Our data reveal that ORR and survival outcomes are similar and relatively poor in relapsed and refractory patients with CLL following lenalidomide treatment irrespective of the presence of TP53 or IGHV mutations, suggesting that lenalidomide activity may not be affected by loss of functional TP53 or unmutated IGHV. Purine analog refractory status and disease stage, both the clinical features associated with high-risk disease, did not appear to impact ORR or survival outcomes following lenalidomide treatment (Supplementary Table 2; Table 1).

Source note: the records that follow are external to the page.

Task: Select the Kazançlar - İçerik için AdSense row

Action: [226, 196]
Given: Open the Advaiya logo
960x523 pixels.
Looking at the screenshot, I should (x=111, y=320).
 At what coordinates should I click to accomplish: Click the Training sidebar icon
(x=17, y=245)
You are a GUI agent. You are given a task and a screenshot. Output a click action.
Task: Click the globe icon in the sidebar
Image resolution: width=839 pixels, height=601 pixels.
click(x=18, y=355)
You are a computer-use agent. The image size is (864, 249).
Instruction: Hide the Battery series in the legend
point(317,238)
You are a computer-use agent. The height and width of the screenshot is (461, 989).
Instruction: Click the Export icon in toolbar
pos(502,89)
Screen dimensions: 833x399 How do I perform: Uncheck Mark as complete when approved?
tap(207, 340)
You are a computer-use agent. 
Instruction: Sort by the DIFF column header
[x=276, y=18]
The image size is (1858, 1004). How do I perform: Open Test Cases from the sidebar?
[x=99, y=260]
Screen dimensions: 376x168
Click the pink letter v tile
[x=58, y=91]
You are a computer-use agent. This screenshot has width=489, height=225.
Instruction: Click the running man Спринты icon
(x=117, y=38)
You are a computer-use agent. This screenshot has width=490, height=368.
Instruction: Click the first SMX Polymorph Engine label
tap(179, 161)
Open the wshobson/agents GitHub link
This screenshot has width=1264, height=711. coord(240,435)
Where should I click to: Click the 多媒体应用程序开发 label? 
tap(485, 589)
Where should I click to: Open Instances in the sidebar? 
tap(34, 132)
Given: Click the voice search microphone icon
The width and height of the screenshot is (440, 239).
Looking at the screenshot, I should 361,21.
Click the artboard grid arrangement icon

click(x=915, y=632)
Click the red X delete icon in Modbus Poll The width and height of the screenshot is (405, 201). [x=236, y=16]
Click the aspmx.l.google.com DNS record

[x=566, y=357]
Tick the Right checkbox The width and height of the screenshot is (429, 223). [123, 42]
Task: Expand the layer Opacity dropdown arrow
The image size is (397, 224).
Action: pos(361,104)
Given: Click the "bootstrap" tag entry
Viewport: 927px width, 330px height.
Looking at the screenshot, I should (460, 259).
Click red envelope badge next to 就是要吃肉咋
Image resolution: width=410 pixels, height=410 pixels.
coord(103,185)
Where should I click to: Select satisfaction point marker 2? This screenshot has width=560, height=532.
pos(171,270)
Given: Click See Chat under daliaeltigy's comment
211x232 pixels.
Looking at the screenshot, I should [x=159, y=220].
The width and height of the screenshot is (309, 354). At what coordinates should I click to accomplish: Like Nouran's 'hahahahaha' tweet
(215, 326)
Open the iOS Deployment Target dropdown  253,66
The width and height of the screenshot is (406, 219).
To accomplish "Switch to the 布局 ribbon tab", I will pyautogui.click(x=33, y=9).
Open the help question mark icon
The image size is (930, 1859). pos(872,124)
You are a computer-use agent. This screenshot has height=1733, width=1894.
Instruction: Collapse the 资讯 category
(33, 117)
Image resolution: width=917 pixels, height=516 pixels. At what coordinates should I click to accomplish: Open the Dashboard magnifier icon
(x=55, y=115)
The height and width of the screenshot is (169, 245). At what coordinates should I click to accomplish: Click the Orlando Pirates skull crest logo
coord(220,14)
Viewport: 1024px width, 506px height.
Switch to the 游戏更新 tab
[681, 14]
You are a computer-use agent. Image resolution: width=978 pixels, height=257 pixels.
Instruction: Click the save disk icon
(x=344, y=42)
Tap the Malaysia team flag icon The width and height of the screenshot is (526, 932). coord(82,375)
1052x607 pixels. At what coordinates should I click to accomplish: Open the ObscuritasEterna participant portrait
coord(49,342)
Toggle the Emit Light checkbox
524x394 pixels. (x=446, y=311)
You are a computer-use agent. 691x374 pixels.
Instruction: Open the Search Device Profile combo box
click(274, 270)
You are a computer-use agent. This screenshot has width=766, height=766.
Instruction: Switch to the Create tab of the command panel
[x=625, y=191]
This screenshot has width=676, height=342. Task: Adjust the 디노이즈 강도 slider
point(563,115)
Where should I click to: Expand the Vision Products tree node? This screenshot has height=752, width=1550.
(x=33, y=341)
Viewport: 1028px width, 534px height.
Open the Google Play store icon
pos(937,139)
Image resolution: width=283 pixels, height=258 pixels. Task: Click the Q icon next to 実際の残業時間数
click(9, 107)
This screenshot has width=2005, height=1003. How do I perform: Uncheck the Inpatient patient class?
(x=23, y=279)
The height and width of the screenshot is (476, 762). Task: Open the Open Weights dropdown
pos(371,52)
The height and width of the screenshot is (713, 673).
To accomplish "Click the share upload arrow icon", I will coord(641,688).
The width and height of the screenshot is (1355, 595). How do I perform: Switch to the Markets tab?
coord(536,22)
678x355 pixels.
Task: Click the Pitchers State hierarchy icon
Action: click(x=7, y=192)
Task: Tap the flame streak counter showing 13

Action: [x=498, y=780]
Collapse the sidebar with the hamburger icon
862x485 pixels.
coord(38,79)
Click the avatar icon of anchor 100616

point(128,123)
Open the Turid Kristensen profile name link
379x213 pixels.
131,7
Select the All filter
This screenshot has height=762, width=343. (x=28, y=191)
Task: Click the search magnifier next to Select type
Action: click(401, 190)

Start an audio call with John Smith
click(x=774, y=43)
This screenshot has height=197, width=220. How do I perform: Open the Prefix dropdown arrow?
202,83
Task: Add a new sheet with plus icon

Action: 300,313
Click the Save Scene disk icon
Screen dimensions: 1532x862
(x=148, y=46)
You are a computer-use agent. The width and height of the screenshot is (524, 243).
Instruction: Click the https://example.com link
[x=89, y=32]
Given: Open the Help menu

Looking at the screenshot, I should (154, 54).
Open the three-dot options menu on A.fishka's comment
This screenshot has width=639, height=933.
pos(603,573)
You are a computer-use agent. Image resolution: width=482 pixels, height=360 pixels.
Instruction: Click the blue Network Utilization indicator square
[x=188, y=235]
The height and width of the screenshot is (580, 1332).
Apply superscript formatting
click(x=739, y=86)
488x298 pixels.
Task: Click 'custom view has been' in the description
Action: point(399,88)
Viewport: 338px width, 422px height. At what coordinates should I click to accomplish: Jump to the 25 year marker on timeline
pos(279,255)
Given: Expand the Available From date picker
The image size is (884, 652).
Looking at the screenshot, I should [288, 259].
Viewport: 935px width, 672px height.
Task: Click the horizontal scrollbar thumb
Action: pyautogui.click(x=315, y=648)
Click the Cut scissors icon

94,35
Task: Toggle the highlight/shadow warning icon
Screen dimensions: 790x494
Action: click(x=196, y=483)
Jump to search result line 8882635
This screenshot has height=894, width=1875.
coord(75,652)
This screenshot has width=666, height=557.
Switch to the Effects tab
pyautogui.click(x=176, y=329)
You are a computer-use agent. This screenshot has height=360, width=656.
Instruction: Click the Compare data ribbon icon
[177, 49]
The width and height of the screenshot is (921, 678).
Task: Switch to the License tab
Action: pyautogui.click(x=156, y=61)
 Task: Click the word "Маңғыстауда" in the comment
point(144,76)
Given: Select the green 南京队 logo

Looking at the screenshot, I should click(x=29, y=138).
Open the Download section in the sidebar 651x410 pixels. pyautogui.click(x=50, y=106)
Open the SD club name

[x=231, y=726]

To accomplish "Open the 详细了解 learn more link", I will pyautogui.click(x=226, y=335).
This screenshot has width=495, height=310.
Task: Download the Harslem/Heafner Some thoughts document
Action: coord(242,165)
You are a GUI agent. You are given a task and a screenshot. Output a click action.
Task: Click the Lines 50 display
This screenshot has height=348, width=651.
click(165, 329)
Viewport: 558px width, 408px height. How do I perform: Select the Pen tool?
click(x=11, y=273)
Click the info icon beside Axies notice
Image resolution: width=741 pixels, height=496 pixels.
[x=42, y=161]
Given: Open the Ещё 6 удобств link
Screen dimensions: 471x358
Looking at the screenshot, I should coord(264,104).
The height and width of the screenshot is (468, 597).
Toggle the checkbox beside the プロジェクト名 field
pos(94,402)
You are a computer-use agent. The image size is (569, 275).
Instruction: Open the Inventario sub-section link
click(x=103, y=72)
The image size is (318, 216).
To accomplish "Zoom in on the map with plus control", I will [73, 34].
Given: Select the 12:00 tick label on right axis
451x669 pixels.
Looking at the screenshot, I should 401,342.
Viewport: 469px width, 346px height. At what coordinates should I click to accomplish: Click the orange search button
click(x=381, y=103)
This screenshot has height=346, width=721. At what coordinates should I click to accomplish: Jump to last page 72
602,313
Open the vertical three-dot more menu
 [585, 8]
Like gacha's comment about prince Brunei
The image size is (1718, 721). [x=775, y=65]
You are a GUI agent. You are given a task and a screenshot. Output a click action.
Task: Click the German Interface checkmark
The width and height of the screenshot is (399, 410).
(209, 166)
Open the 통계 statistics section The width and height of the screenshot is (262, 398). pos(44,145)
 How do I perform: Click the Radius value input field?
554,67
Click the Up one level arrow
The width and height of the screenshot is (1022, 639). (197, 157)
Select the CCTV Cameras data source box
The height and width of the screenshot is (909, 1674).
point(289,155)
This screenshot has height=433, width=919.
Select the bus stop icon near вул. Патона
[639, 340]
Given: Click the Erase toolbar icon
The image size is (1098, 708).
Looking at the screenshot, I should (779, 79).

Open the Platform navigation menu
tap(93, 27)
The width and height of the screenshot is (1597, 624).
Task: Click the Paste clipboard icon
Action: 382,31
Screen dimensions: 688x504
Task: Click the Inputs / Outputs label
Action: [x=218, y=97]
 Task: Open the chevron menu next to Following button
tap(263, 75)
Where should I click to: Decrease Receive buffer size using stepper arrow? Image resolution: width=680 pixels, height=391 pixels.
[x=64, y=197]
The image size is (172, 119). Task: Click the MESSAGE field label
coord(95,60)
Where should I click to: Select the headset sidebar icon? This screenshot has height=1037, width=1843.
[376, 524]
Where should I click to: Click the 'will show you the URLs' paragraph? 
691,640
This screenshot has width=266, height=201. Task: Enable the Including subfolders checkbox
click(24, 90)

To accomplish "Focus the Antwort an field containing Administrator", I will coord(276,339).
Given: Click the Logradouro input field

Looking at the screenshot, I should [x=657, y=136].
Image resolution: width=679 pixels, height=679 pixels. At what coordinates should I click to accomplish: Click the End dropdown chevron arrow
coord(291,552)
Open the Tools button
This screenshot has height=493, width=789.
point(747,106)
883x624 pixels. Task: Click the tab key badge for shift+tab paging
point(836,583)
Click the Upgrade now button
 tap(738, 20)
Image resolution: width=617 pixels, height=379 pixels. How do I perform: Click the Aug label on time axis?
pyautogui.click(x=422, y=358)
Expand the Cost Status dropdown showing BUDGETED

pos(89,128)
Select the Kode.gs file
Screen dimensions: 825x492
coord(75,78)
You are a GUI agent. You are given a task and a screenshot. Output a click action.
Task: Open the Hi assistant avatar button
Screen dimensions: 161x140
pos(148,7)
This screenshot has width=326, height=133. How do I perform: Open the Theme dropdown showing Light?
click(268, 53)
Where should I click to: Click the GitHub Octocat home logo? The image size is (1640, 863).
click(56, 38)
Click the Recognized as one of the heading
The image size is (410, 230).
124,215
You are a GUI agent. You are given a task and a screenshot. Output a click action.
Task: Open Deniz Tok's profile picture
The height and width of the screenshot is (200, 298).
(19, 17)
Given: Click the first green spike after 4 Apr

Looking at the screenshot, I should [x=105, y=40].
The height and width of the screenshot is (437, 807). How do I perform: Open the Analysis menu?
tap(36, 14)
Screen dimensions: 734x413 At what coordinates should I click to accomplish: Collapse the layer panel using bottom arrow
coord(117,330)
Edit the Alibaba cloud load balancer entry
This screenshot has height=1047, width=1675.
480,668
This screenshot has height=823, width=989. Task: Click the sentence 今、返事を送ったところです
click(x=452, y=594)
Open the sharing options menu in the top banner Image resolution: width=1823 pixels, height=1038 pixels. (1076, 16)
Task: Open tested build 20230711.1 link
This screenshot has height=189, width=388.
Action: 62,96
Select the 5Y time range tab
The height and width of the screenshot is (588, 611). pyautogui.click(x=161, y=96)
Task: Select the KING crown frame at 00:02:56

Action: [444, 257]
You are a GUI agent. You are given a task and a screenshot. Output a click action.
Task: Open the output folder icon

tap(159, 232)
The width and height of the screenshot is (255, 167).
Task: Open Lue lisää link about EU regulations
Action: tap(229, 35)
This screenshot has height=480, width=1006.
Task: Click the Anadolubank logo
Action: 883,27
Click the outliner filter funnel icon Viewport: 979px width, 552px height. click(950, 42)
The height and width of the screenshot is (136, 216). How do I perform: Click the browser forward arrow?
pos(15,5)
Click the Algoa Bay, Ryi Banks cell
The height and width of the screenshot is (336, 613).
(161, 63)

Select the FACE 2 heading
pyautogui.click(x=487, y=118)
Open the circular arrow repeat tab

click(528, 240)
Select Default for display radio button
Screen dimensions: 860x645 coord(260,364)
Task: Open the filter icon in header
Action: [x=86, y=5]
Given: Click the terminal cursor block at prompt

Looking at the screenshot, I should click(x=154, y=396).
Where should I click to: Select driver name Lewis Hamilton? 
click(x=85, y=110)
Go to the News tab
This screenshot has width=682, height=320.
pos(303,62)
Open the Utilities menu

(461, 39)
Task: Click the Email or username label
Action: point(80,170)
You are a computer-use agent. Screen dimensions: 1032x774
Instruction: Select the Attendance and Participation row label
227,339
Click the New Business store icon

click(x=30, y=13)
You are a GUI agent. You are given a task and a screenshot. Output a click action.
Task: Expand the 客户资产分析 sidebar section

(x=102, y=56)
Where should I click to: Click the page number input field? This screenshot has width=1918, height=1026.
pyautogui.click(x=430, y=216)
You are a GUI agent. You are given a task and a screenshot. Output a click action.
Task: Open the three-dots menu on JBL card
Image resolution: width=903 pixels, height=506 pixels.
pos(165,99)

In conclusion, our data indicate that a relatively modest lenalidomide activity is seen in relapsed and refractory CLL patients with unfavorable cytogenetic profiles, with ORRs of 36.1% and 39.1% observed in patients with TP53 mutations and unmutated IGHV, respectively. In patients with del(17p), ORR was lower (21.7%) yet still apparent. However, in some patients, these responses were durable as highlighted in the PFS and OS curves (Figure 1). PFS and OS outcomes were similar irrespective of high-risk genetic characteristics. The trial was not powered to detect subtle differences between small subgroups, for example, with del(17p) vs TP53 mutation. The pleiotropic effects of lenalidomide observed on the tumor microenvironment16 or leukemia cell proliferation17 and new insights into the various mechanisms of action of lenalidomide are of increasing interest. These insights may provide a rationale for specific combination regimens, including lenalidomide plus ibrutinib, or other agents with distinct mechanisms of action.